Shrewsbury Public Schools leaders outlined several options for the district, including joining Assabet’s district. That process, though, would involve approval at various Town Meetings and could take multiple years, Assistant Superintendent of Operations and Finance Patrick Collins told the Shrewsbury School Committee.
“Simply, it’s not just to call up Assabet and ask if we can become a member,” Collins said.
This discussion came at a recent Shrewsbury School Committee meeting, just a matter of weeks after schools Superintendent Joseph Sawyer reported that Shrewsbury eighth-graders may not be able to attend Assabet in the future following state policy changes regarding vocational school admissions.
“I think when I look at this, it was, at the state level, a well-intentioned decision with some unintentional fallout from it,” said School Committee member Sandra Fryc after administrators presented to the committee.
There are excellent students who would prefer a vocational technical education, and those skills are needed, she said.
“It’s going to have a negative impact on the students of Shrewsbury who really want to go,” Fryc said. “I know, last year, less students got in and that was difficult for many families.”
Assabet was created in the 1970s, following a federal push to create more vocational technical high schools.
Decades later, Shrewsbury remains one of 112 municipalities in Massachusetts that do not belong to a regional technical high school district.

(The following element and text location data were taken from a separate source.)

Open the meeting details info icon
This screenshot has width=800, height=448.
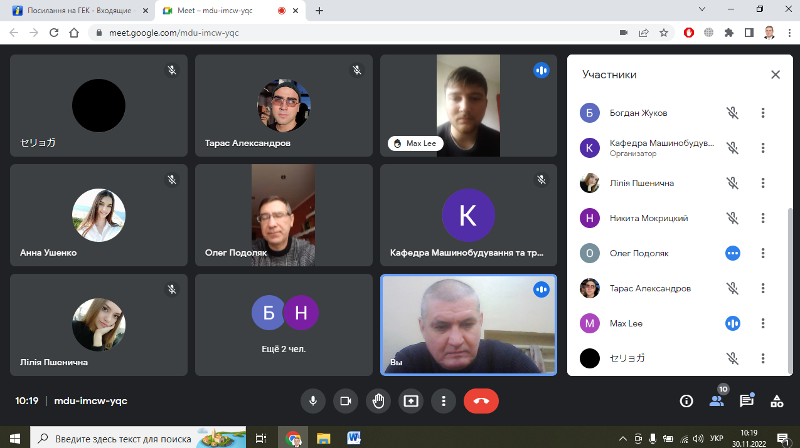coord(686,401)
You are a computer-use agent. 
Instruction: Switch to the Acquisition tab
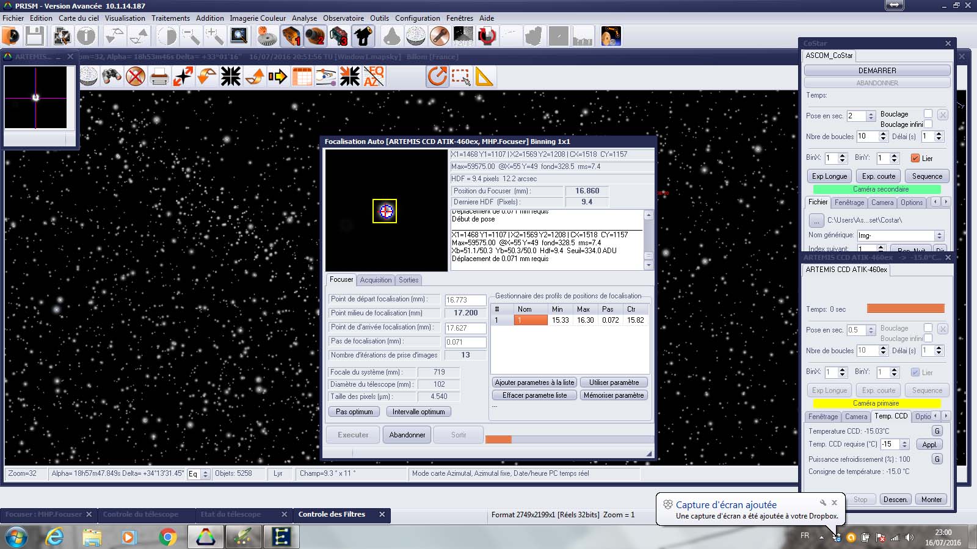click(x=376, y=280)
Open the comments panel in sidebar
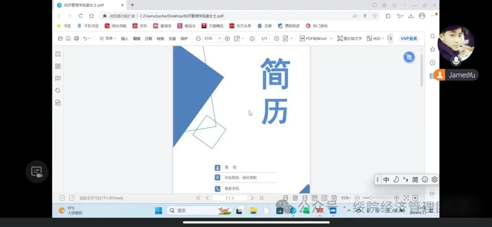The height and width of the screenshot is (227, 492). (58, 78)
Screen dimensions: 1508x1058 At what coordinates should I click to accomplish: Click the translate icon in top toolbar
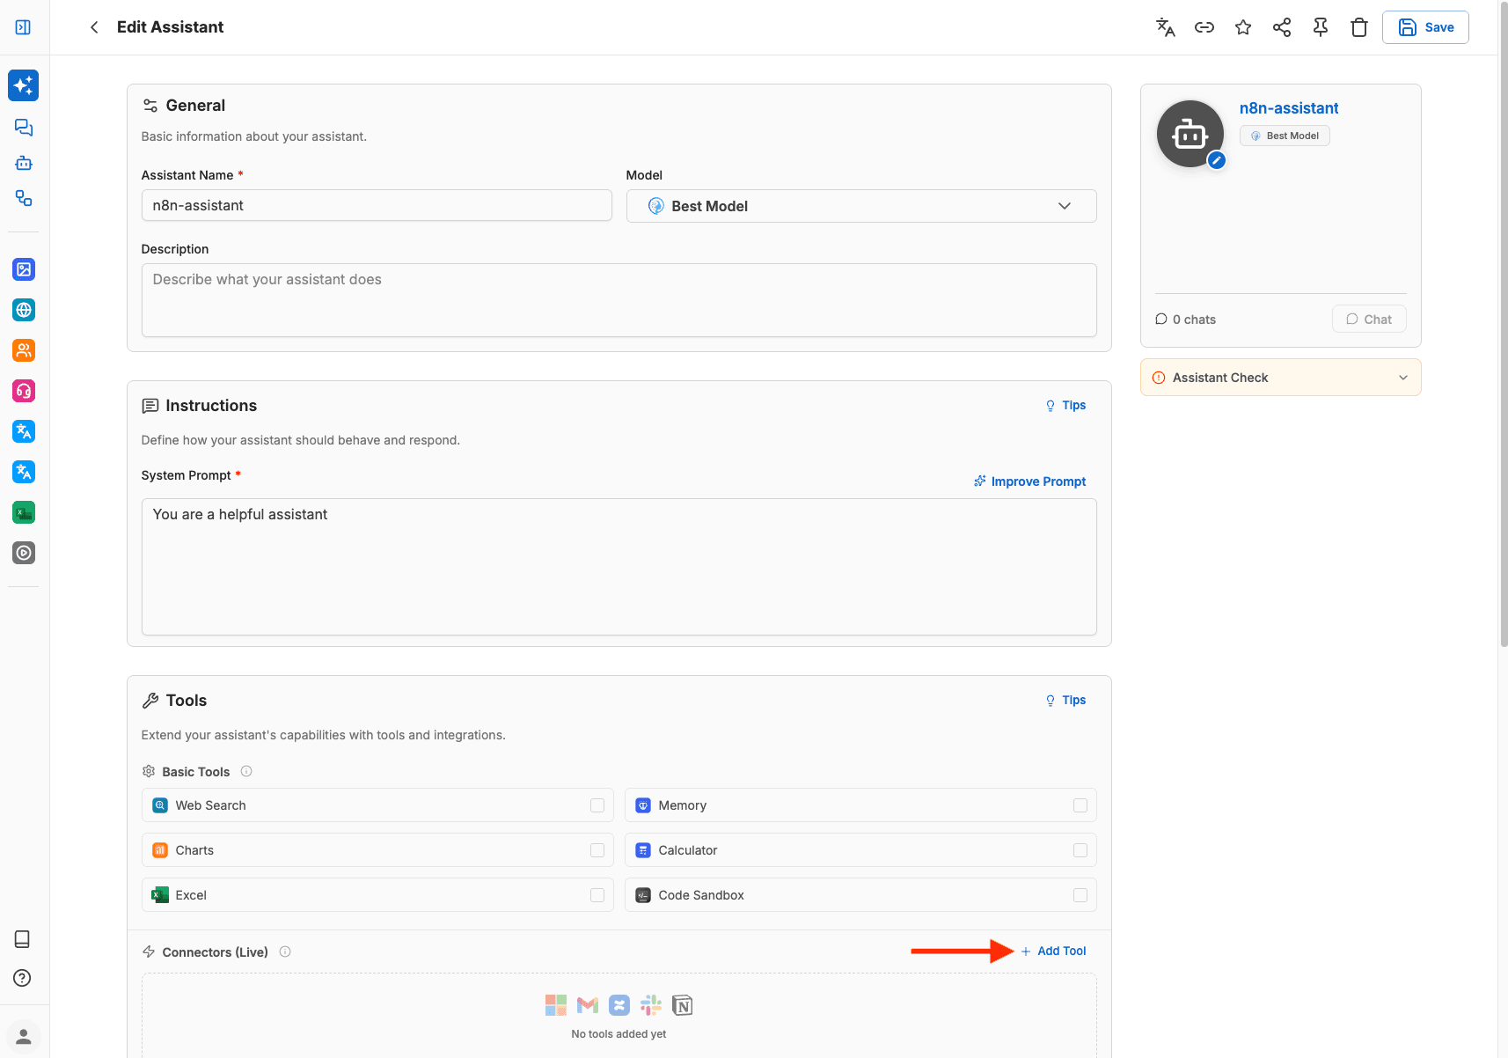click(x=1165, y=27)
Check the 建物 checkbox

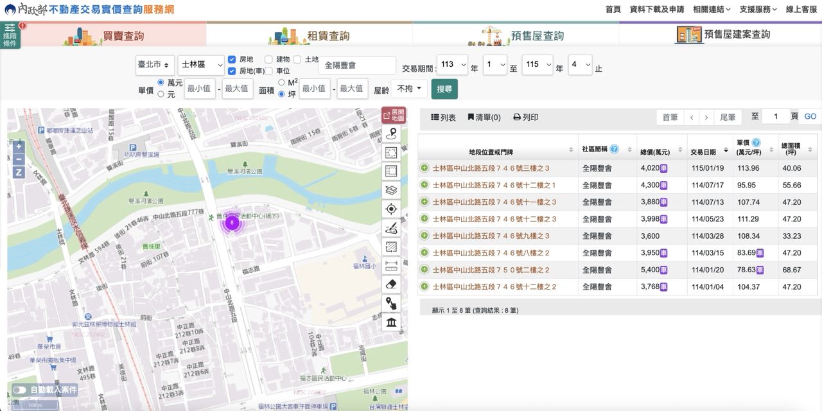coord(269,59)
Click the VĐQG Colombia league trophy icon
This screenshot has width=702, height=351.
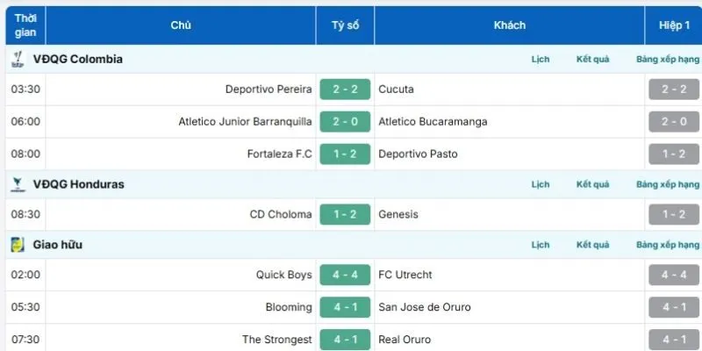pyautogui.click(x=17, y=60)
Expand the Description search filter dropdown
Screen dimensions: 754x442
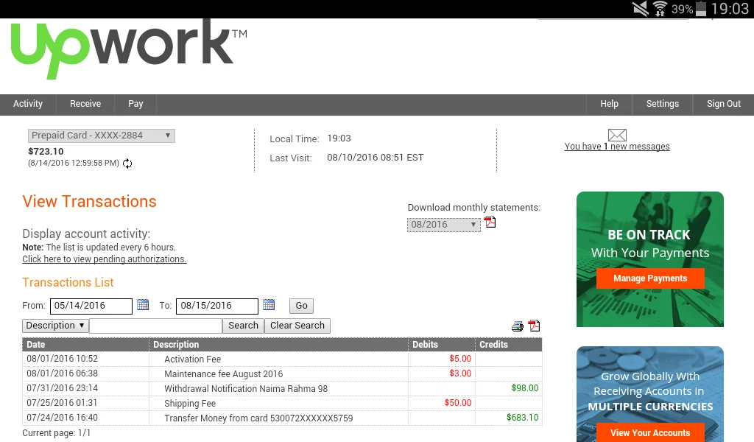point(55,326)
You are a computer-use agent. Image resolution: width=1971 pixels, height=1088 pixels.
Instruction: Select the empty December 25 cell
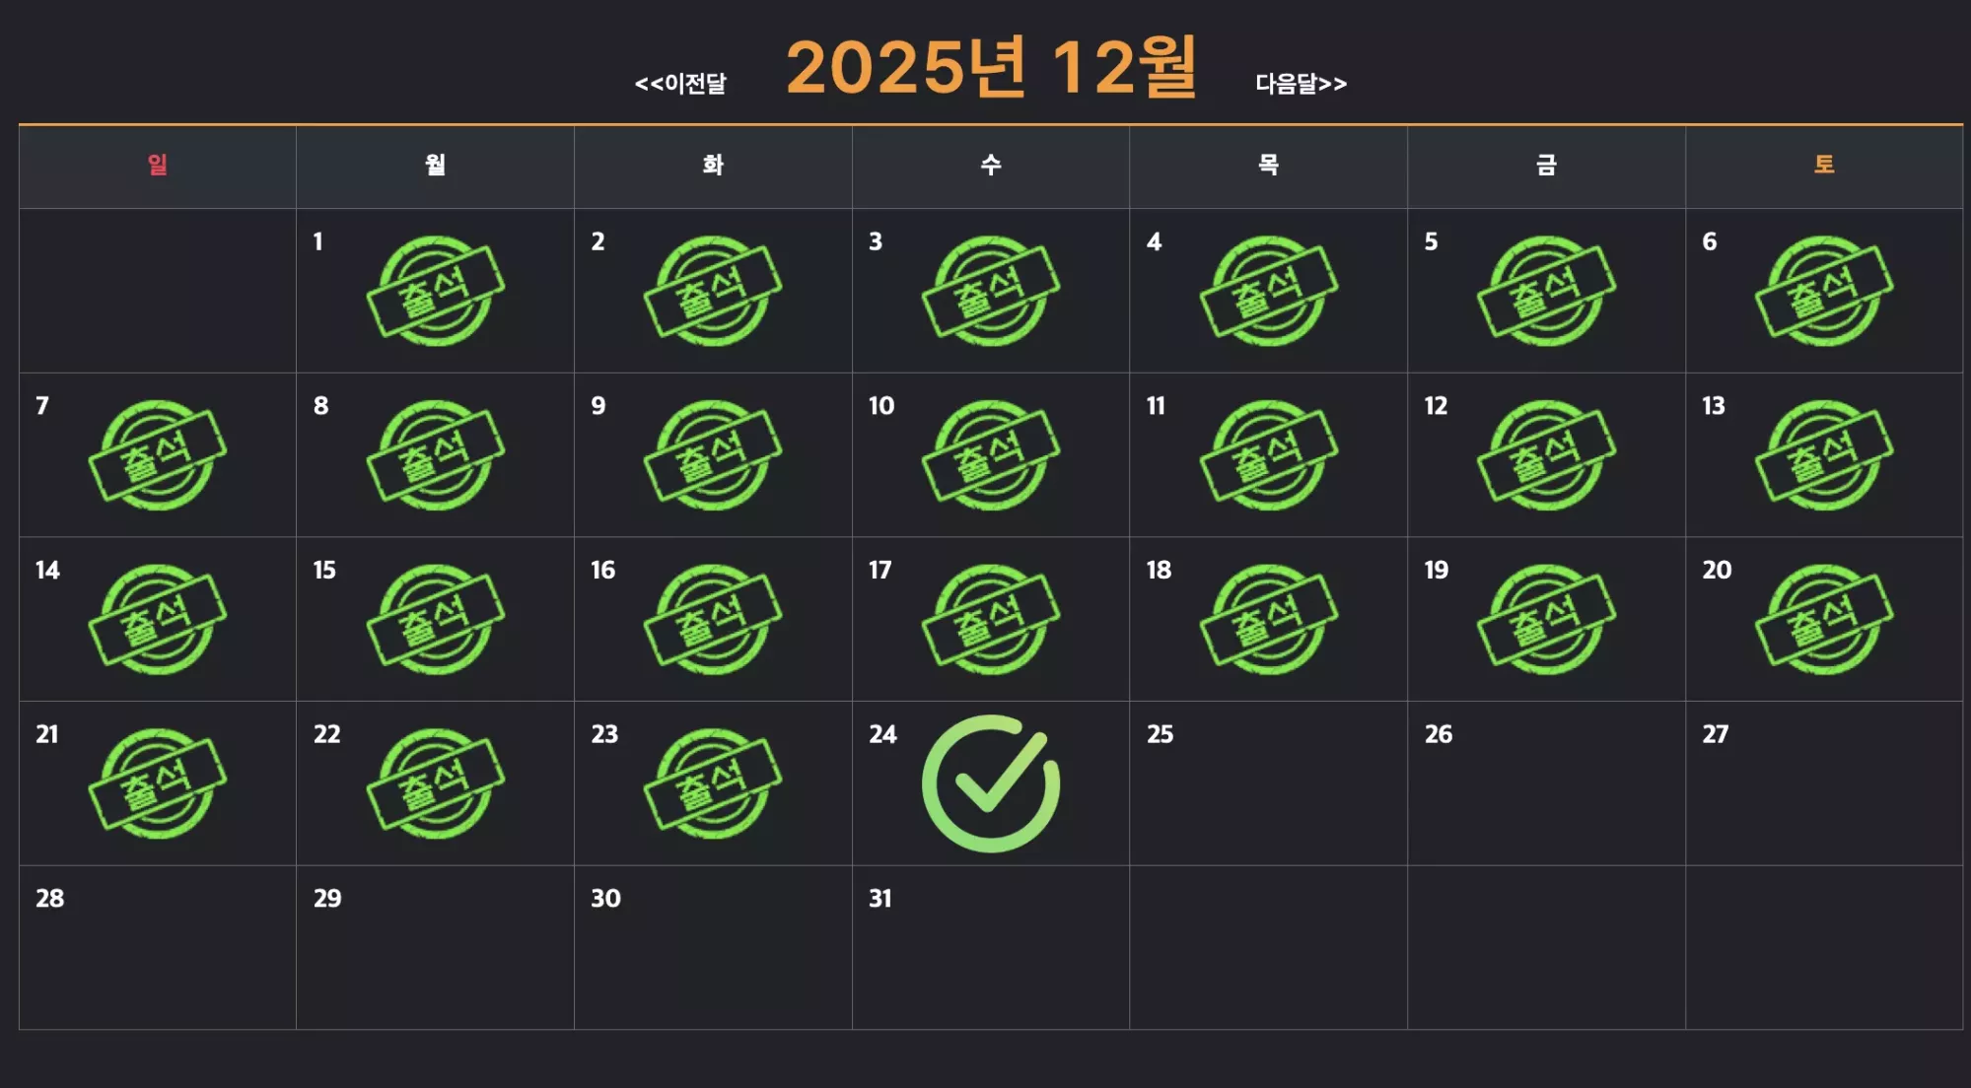[1268, 783]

Assabet’s district, meanwhile, includes Berlin, Hudson, Marlborough, Maynard, Northborough, Southborough and Westborough.
The state’s new admissions policies require vocational schools to prioritize students within their districts over students from other communities that could previously attend on an individual, tuition-funded basis. Advocates have said the former admission policy discriminated against students of color, low-income students, English learners and students with disabilities.
“[The regulation change] may have addressed one type of equity issue,” Sawyer said. “But it has created an equity issue that’s more so based on geography.”
“Communities that made decisions 50 years ago about whether to join one of these districts are now affecting eighth-grade students and their plans for high school here in 2021,” he continued.
As of Oct. 1, there were a total of 96 Shrewsbury students enrolled at Assabet. Twelve of those students are freshmen, 34 are sophomores, 20 are juniors and 30 are seniors, according to the district.
Collins said each vocational school has a regional agreement with its member towns. Those agreements detail the method by which new members can be added.
In Assabet’s case, the Assabet School Committee would have to vote with a two-thirds majority to have a new community join. After, it would send a letter to the seven member communities.
“They would then ask each respective Board of Selectmen to place a warrant article on their next either special or annual Town Meeting, asking that their Town Meeting vote affirmatively by a majority vote to let Shrewsbury join their district,” Collins said. “Then also the City Council for the City of Marlborough would have to do the same.”
All seven member communities would have to approve it, he said. In Shrewsbury, it would be voted by the School Committee and ultimately by Town Meeting.
The Shrewsbury School Committee supported having Chair Jon Wensky send a letter to the Department of Elementary and Secondary Education’s board and commissioner and Shrewsbury’s representatives in the state legislature voicing concerns about the new vocational school admissions policy.
In the meantime, Shrewsbury is investigating if there are vocational schools besides Assabet that may have seats available for students. The district is also discussing what it can provide in house at the high school.
School Committee members suggested several ideas, such as internships or partnering with community colleges.
Wensky said he appreciated thinking outside of the box on ways to fill in the gap created by the likely loss of Assabet as an option for students.
“You’re not going to solve this with one or two classes,” he said. “The curriculum just doesn’t fill that void that a vocational opportunity would.”